Work instructions: Copy every one of the records below, line for line, without changing anything.

Information supplied:

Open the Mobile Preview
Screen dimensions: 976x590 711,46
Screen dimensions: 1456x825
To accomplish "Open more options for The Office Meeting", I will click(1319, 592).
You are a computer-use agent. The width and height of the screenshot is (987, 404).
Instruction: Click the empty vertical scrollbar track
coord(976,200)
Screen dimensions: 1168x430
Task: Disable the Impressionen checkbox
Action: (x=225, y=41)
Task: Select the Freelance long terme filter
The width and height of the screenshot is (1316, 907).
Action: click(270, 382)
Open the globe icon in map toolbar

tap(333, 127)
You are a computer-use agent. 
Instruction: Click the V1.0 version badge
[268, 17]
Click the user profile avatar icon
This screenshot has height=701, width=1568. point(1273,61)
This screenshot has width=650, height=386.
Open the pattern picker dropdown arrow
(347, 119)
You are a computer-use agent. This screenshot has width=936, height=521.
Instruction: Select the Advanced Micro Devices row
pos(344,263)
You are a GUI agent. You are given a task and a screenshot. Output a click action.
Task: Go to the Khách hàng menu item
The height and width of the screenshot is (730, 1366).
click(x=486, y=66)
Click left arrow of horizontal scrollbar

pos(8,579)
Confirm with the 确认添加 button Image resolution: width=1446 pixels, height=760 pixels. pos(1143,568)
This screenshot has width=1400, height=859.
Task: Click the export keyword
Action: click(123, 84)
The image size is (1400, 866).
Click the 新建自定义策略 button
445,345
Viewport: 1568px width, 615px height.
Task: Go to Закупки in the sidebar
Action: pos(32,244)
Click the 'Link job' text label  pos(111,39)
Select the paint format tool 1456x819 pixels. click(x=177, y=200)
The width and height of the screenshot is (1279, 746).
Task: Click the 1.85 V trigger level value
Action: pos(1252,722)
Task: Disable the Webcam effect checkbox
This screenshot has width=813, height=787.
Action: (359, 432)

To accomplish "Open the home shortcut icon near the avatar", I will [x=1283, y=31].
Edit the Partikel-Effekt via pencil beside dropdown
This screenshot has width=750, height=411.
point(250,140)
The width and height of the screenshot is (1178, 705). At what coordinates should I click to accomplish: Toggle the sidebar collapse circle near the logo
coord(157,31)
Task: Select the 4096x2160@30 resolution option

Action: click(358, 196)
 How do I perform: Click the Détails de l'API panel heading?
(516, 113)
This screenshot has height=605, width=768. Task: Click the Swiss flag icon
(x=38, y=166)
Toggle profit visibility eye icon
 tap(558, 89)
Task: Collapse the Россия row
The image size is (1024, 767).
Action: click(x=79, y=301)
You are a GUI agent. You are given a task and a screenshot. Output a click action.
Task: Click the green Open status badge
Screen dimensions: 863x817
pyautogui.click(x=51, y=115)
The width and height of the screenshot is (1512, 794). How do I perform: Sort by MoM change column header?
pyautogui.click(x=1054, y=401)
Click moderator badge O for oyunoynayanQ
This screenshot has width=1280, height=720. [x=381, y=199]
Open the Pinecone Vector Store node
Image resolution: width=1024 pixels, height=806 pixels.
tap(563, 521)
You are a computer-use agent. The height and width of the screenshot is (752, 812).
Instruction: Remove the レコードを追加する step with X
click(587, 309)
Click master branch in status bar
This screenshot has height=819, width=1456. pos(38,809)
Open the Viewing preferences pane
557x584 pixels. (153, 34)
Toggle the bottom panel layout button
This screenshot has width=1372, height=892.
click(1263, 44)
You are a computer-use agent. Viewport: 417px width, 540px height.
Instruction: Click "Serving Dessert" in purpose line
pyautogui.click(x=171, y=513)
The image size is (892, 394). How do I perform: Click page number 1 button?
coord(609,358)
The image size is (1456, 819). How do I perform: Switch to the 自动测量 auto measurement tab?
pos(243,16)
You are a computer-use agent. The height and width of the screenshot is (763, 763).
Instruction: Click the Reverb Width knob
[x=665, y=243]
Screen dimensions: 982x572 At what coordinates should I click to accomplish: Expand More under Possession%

Exercise output:
Open the Mobile Preview
Screen dimensions: 976x590 711,46
Screen dimensions: 1456x825
To accomplish "Open more options for The Office Meeting", I will click(1319, 592).
You are a computer-use agent. The width and height of the screenshot is (987, 404).
Instruction: Click the empty vertical scrollbar track
coord(976,200)
Screen dimensions: 1168x430
Task: Disable the Impressionen checkbox
Action: (x=225, y=41)
Task: Select the Freelance long terme filter
The width and height of the screenshot is (1316, 907).
Action: click(270, 382)
Open the globe icon in map toolbar

tap(333, 127)
You are a computer-use agent. 
Instruction: Click the V1.0 version badge
[268, 17]
Click the user profile avatar icon
This screenshot has height=701, width=1568. point(1273,61)
This screenshot has width=650, height=386.
Open the pattern picker dropdown arrow
(347, 119)
You are a computer-use agent. This screenshot has width=936, height=521.
Instruction: Select the Advanced Micro Devices row
pos(344,263)
You are a GUI agent. You are given a task and a screenshot. Output a click action.
Task: Go to the Khách hàng menu item
The height and width of the screenshot is (730, 1366).
click(x=486, y=66)
Click left arrow of horizontal scrollbar

pos(8,579)
Confirm with the 确认添加 button Image resolution: width=1446 pixels, height=760 pixels. pos(1143,568)
This screenshot has width=1400, height=859.
Task: Click the export keyword
Action: click(123, 84)
The image size is (1400, 866).
Click the 新建自定义策略 button
445,345
Viewport: 1568px width, 615px height.
Task: Go to Закупки in the sidebar
Action: pos(32,244)
Click the 'Link job' text label  pos(111,39)
Select the paint format tool 1456x819 pixels. click(x=177, y=200)
The width and height of the screenshot is (1279, 746).
Task: Click the 1.85 V trigger level value
Action: pos(1252,722)
Task: Disable the Webcam effect checkbox
This screenshot has width=813, height=787.
Action: (359, 432)

To accomplish "Open the home shortcut icon near the avatar", I will [x=1283, y=31].
Edit the Partikel-Effekt via pencil beside dropdown
This screenshot has width=750, height=411.
point(250,140)
The width and height of the screenshot is (1178, 705). At what coordinates should I click to accomplish: Toggle the sidebar collapse circle near the logo
coord(157,31)
Task: Select the 4096x2160@30 resolution option

Action: click(358, 196)
 How do I perform: Click the Détails de l'API panel heading?
(516, 113)
This screenshot has height=605, width=768. Task: Click the Swiss flag icon
(x=38, y=166)
Toggle profit visibility eye icon
 tap(558, 89)
Task: Collapse the Россия row
The image size is (1024, 767).
Action: click(x=79, y=301)
You are a GUI agent. You are given a task and a screenshot. Output a click action.
Task: Click the green Open status badge
Screen dimensions: 863x817
pyautogui.click(x=51, y=115)
The width and height of the screenshot is (1512, 794). How do I perform: Sort by MoM change column header?
pyautogui.click(x=1054, y=401)
Click moderator badge O for oyunoynayanQ
This screenshot has width=1280, height=720. [x=381, y=199]
Open the Pinecone Vector Store node
Image resolution: width=1024 pixels, height=806 pixels.
tap(563, 521)
You are a computer-use agent. The height and width of the screenshot is (752, 812).
Instruction: Remove the レコードを追加する step with X
click(587, 309)
Click master branch in status bar
This screenshot has height=819, width=1456. pos(38,809)
Open the Viewing preferences pane
557x584 pixels. (153, 34)
Toggle the bottom panel layout button
This screenshot has width=1372, height=892.
click(1263, 44)
You are a computer-use agent. Viewport: 417px width, 540px height.
Instruction: Click "Serving Dessert" in purpose line
pyautogui.click(x=171, y=513)
The image size is (892, 394). How do I perform: Click page number 1 button?
coord(609,358)
The image size is (1456, 819). How do I perform: Switch to the 自动测量 auto measurement tab?
pos(243,16)
You are a computer-use agent. The height and width of the screenshot is (763, 763).
Instruction: Click the Reverb Width knob
[x=665, y=243]
Screen dimensions: 982x572 At what coordinates should I click to accomplish: Expand More under Possession%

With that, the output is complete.